We only have one life. We are born with nothing and all we leave behind are memories. Why would you want your developers to have anything other than the best possible experiece working for you?
I live to serve. I swore myself to a life of service at 17 years old. My field, my job, my title have changed many times over the course of my life, but that conviction, to serve, has remained my guiding star ever since.
We serve just like we eat the elephant: one little bit at a time.
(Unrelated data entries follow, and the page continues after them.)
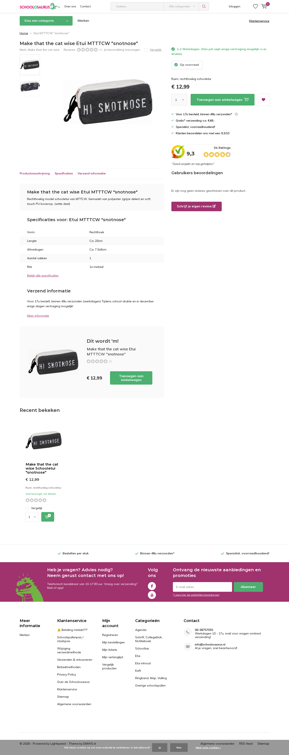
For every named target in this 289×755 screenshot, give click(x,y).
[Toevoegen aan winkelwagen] (47, 517)
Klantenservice (259, 21)
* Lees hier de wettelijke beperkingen (196, 594)
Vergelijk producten (109, 666)
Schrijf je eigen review (195, 206)
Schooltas (142, 648)
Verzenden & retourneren (74, 660)
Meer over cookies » (208, 747)
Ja (159, 747)
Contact (85, 6)
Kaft (138, 671)
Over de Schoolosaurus (73, 682)
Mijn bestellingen (113, 642)
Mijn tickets (109, 650)
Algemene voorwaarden (74, 704)
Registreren (110, 635)
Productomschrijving (35, 173)
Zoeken (204, 6)
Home (24, 33)
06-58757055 (204, 630)
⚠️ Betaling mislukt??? (72, 630)
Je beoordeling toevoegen (122, 50)
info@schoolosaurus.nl (210, 644)
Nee (178, 747)
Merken (83, 20)
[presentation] (150, 102)
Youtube (152, 595)
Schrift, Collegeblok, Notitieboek (148, 639)
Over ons (70, 6)
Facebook (152, 586)
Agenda (140, 630)
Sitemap (63, 697)
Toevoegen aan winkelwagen (131, 378)
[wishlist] (255, 6)
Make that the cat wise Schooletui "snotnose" (42, 468)
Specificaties (64, 173)
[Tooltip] (236, 114)
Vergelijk (36, 508)
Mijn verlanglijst (112, 657)
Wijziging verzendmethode (69, 650)
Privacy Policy (66, 674)
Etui (137, 656)
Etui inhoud (143, 663)
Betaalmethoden (69, 667)
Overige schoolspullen (150, 685)
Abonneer (248, 587)
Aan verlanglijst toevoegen (263, 100)
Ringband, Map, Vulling (151, 678)
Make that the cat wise (43, 50)
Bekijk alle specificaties (43, 275)
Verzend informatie (92, 173)
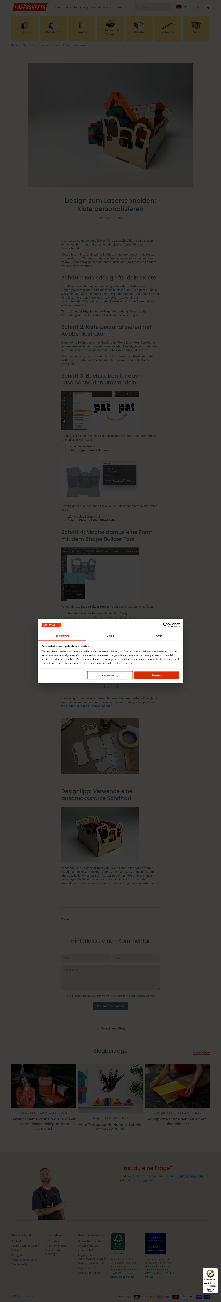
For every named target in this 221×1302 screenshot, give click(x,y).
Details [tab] (111, 635)
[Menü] (216, 1270)
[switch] (210, 1290)
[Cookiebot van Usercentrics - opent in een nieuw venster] (165, 625)
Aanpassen (108, 675)
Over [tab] (159, 635)
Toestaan (157, 675)
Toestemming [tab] (62, 635)
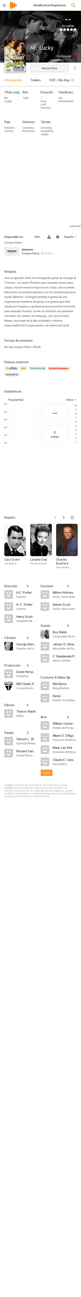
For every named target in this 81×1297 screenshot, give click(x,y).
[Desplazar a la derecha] (63, 517)
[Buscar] (73, 5)
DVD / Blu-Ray (61, 80)
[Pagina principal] (13, 8)
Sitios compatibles (38, 236)
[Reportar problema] (49, 237)
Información (13, 80)
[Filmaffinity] (12, 370)
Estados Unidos (9, 129)
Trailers (35, 80)
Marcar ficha (49, 68)
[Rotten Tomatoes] (59, 370)
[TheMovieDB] (38, 370)
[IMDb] (24, 370)
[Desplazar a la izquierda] (55, 517)
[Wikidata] (12, 377)
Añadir (37, 347)
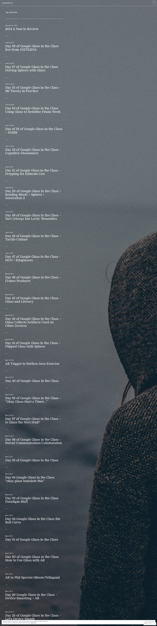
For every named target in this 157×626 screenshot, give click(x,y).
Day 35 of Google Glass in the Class (31, 460)
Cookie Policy (33, 622)
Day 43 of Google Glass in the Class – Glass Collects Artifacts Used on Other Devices (33, 322)
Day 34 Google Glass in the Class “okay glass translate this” (29, 479)
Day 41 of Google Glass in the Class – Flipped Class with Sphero (33, 344)
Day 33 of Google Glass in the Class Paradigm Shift (31, 500)
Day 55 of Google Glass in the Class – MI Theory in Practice (33, 89)
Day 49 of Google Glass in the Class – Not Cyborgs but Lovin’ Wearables (33, 217)
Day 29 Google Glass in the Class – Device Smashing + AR (31, 596)
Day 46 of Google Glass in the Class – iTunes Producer (33, 279)
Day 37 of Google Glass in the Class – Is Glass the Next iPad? (33, 420)
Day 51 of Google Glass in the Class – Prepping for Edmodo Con (33, 172)
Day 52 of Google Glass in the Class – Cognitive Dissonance (33, 151)
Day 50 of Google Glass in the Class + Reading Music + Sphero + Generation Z (33, 194)
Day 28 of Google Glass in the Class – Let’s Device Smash (33, 617)
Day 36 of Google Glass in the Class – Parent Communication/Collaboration (33, 441)
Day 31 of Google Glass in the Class (31, 539)
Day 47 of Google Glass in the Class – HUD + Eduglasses (33, 258)
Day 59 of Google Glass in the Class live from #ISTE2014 (31, 47)
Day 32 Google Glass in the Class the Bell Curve (32, 520)
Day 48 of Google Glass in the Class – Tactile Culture (33, 237)
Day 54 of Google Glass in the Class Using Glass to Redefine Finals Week (33, 110)
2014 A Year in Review (22, 29)
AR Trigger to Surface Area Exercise (32, 363)
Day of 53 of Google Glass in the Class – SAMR (33, 130)
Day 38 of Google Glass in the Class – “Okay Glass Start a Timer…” (33, 399)
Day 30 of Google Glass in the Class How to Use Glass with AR (32, 558)
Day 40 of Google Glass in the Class (32, 381)
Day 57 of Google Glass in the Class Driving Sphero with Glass (31, 68)
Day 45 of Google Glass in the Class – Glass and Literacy (33, 299)
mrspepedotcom (7, 3)
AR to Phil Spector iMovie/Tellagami (32, 577)
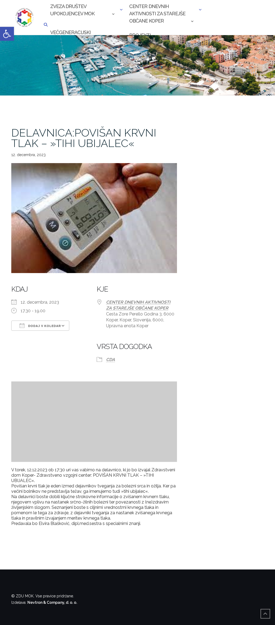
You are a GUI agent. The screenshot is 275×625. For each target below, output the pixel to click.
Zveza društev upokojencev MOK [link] (72, 9)
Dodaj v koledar (44, 326)
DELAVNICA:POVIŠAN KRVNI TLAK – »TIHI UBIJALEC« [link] (83, 137)
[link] (7, 34)
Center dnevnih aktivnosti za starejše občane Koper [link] (157, 10)
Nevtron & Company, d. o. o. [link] (52, 602)
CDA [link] (110, 359)
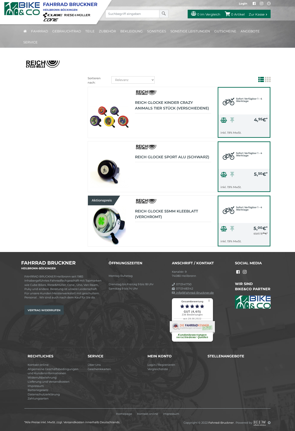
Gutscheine (225, 31)
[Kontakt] (269, 3)
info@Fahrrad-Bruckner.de (194, 292)
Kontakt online (38, 364)
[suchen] (163, 14)
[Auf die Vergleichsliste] (224, 121)
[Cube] (53, 15)
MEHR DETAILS (244, 133)
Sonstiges (156, 31)
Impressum (36, 386)
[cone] (51, 19)
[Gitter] (267, 80)
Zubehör (107, 31)
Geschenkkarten (99, 369)
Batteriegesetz (38, 390)
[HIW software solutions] (260, 422)
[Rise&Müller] (78, 15)
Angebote (250, 31)
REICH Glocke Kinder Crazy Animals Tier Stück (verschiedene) (172, 105)
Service (30, 42)
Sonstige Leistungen (190, 31)
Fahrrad (39, 31)
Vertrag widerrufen (44, 310)
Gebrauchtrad (66, 31)
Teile (90, 31)
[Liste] (260, 80)
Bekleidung (131, 31)
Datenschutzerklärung (44, 394)
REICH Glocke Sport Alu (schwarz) (172, 157)
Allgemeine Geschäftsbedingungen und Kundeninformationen (53, 371)
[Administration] (269, 422)
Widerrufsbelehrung (42, 377)
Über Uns (94, 364)
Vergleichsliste (158, 369)
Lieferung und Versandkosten (49, 381)
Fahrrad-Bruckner (221, 422)
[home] (25, 31)
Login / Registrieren (161, 364)
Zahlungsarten (38, 398)
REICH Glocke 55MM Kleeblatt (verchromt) (166, 214)
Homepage (124, 413)
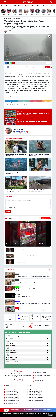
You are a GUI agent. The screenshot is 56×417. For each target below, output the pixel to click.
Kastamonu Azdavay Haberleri (35, 391)
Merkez (27, 5)
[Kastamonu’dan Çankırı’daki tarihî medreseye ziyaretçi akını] (16, 182)
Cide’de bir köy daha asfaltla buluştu (48, 318)
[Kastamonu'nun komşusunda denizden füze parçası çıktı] (40, 146)
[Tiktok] (21, 380)
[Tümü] (50, 269)
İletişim (7, 385)
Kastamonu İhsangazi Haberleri (36, 397)
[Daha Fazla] (13, 63)
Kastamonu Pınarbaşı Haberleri (12, 400)
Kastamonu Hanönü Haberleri (12, 397)
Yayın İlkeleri (8, 387)
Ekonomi (20, 5)
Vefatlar (17, 294)
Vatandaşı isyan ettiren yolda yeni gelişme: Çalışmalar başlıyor (33, 303)
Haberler (6, 18)
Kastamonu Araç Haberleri (11, 391)
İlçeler (32, 5)
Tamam (50, 415)
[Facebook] (17, 132)
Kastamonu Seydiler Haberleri (12, 401)
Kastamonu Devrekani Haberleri (13, 395)
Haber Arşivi (37, 381)
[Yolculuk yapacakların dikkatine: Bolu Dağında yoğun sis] (28, 47)
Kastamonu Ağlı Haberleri (34, 389)
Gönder (8, 211)
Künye (30, 385)
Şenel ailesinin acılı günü (23, 296)
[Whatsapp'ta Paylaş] (11, 63)
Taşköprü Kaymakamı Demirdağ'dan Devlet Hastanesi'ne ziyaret (31, 282)
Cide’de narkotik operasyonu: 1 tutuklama (42, 326)
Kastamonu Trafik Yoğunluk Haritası (42, 375)
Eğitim (37, 5)
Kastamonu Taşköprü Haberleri (35, 401)
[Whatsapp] (24, 380)
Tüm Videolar (45, 218)
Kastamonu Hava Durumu (40, 372)
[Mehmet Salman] (8, 130)
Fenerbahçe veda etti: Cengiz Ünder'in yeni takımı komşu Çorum (31, 289)
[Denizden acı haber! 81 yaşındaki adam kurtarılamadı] (16, 164)
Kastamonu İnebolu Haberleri (12, 398)
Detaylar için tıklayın (28, 366)
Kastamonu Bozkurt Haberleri (12, 392)
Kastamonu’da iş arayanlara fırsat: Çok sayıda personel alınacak (24, 318)
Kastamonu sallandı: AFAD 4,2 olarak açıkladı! (11, 318)
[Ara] (51, 2)
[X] (14, 380)
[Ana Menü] (5, 2)
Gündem (8, 5)
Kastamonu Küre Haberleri (34, 398)
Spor (47, 5)
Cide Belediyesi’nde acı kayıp (17, 326)
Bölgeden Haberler (15, 18)
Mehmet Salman (18, 129)
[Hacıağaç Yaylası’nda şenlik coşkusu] (40, 164)
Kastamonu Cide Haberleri (11, 394)
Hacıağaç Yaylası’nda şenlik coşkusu (38, 172)
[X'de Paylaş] (8, 63)
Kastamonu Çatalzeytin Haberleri (36, 392)
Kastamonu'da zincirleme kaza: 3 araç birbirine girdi (31, 310)
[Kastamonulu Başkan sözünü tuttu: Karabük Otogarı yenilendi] (40, 182)
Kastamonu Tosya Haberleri (12, 403)
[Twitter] (19, 132)
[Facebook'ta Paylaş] (6, 63)
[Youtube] (27, 132)
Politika (15, 5)
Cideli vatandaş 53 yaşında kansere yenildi (37, 318)
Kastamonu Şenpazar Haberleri (36, 400)
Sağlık (42, 5)
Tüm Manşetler (38, 378)
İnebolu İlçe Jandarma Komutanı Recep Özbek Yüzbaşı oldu (32, 276)
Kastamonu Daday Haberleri (35, 394)
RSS (7, 410)
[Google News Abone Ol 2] (30, 67)
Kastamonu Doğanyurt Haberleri (36, 395)
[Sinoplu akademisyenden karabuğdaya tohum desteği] (16, 146)
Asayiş (3, 5)
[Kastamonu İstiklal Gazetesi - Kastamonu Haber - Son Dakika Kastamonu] (28, 2)
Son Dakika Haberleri (39, 380)
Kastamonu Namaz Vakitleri (41, 374)
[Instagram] (22, 132)
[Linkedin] (24, 132)
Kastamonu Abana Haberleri (12, 389)
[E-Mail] (14, 132)
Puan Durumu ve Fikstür (40, 377)
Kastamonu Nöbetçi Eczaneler (41, 371)
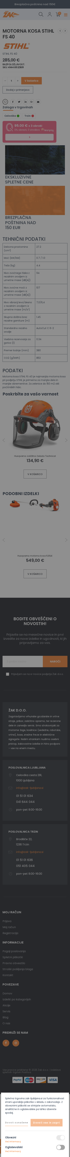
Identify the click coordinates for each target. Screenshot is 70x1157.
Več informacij (13, 1141)
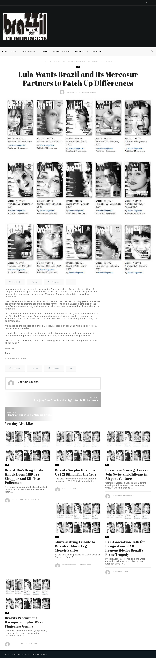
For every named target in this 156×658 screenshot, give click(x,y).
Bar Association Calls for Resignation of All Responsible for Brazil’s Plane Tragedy (125, 548)
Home (5, 51)
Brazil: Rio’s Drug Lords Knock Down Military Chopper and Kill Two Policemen (24, 476)
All (45, 62)
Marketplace (81, 51)
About (14, 51)
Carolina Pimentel (76, 92)
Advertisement (28, 51)
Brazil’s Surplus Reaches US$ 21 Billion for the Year (76, 472)
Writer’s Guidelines (62, 51)
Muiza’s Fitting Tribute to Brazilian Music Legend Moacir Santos (75, 546)
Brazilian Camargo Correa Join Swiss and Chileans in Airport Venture (127, 474)
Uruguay (9, 358)
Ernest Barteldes (69, 565)
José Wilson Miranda (20, 500)
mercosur (21, 358)
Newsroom (66, 489)
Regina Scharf (18, 643)
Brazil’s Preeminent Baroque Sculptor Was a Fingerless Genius (24, 622)
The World (97, 51)
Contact (44, 51)
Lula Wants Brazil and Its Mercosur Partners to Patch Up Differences (80, 62)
DevEx is an accumulation of small things:
- Do your developers have the best hardware reasonably possible?
- Do you actively remove obstacles from their path?
- Do you teach them and empower them to remove hurdles on their own?
- Do you pay them enough to take the issue of money off the table?
- Do you encourage their growth?
- Do you acknowledge that your place of business will probably not be the last stop on their career path and support them in achieving their next adventure?
- Do you make doing the work tolerable?
- Do you call out crazy making behavior of external entities that affect their work?
- In short do you make the work fun, fulfilling, and purposeful while actively removing or limiting detractors from the work experience?
One small thing I did today was figure out how to make Rancher Desktop launch on login. I use containers every day at work. So it would be beneficial if Rancher Desktop ran on login for me.
This message is extremely irritating:

The fix is super simple on macOS (the approach is slightly different on newer OS version, but the concept is the same: you need to find “Login Items” under “System Preferences” and add Rancher to that list).
Open System Preferences. Then find Users and Groups.

Find Login Items.

Hit the “+” button. Browse to /Applications/Rancher Desktop. Select it, and the next time you log in to your Mac, Rancher Desktop will start up for you.
I posted the above approach on a team Slack channel, and almost immediately a coworker thanked me for doing so.
Removing a negative is always a positive. As stated in the Tao of Design and User Experience, “[T]he best experience is no experience.” Just like good software, a good developer experience is often about what you leave out of it.